- _Requirement_
Locate every line in the entries below that contains the string "arrow", and copy each such line.

- _Excerpted records_
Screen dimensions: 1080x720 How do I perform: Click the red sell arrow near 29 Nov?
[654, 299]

...

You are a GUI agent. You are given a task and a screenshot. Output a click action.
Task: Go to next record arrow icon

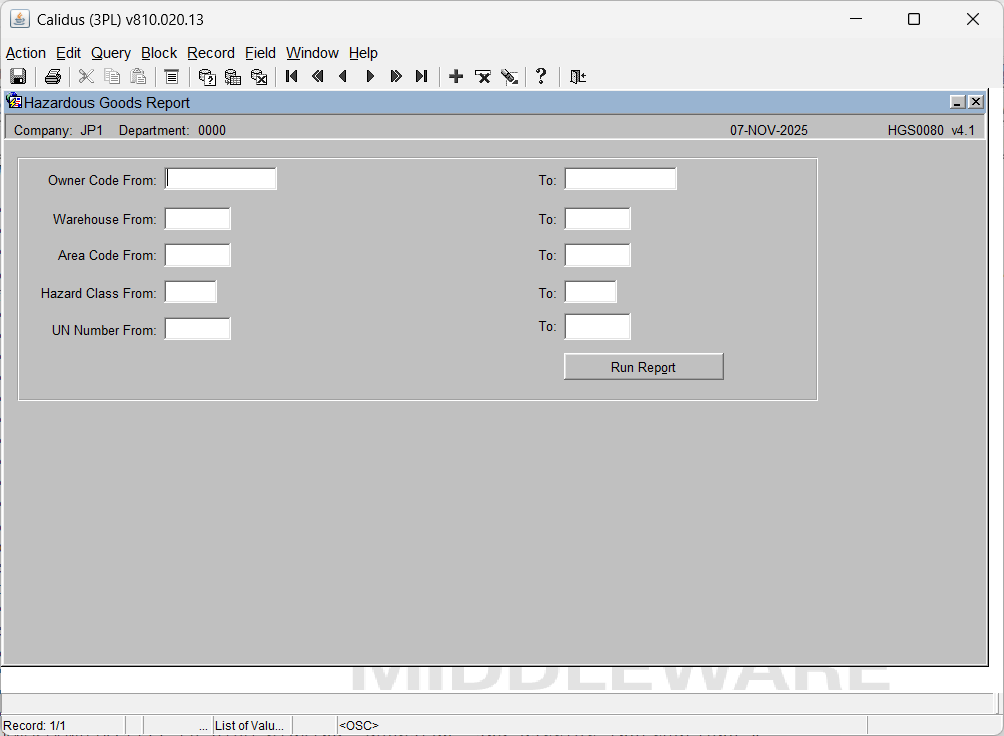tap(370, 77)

- _Output of the task_
Screen dimensions: 1080x720 How do I perform: Click the red sell arrow near 29 Nov?
Task: Go to next record arrow icon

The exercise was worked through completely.